Mereka menilai Soeharto tidak layak dianugerahi gelar pahlawan nasional karena memiliki rekam jejak yang dianggap kelam.
“Patut dipertimbangkan bahwa upaya dalam mendorong perbaikan situasi dan kehidupan bernegara pasca-rezim otoritarian Orde Baru sudah sepatutnya menjadi dasar dalam menyelenggarakan urusan negara,” tegas KontraS dalam keterangannya, dilansir dari CNN Indonesia.

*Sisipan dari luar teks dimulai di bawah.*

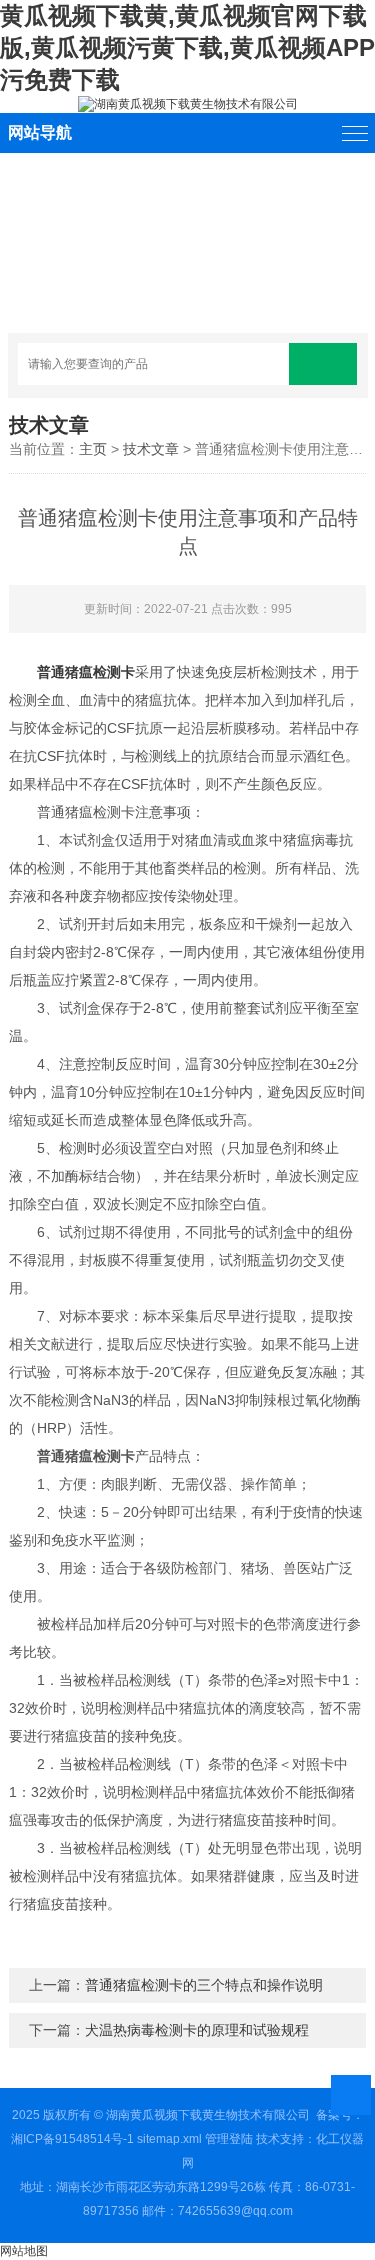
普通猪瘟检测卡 (86, 672)
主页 (93, 449)
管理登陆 (229, 2139)
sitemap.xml (169, 2139)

GEMAS menyoroti catatan kekerasan terhadap warga sipil, pelanggaran hak asasi manusia, penyalahgunaan kekuasaan, serta praktik korupsi, kolusi, dan nepotisme (KKN) yang terjadi selama Soeharto menjabat.
Mereka menilai bahwa pengusulan Soeharto justru mencederai semangat reformasi dan perjuangan rakyat dalam menegakkan demokrasi dan hukum. KontraS juga menekankan pentingnya menjunjung nilai-nilai HAM dan suri teladan kepemimpinan yang bersih, adil, dan transparan.
“Tidak memberikan toleransi kepada individu yang merugikan Negara Republik Indonesia,” tegas mereka.
Hingga saat ini, wacana pemberian gelar pahlawan nasional kepada Soeharto terus menjadi perdebatan publik.
Pemerintah melalui Kementerian Sosial memiliki peran dalam melakukan verifikasi dan seleksi tokoh-tokoh yang diajukan sebelum disahkan melalui Keputusan Presiden.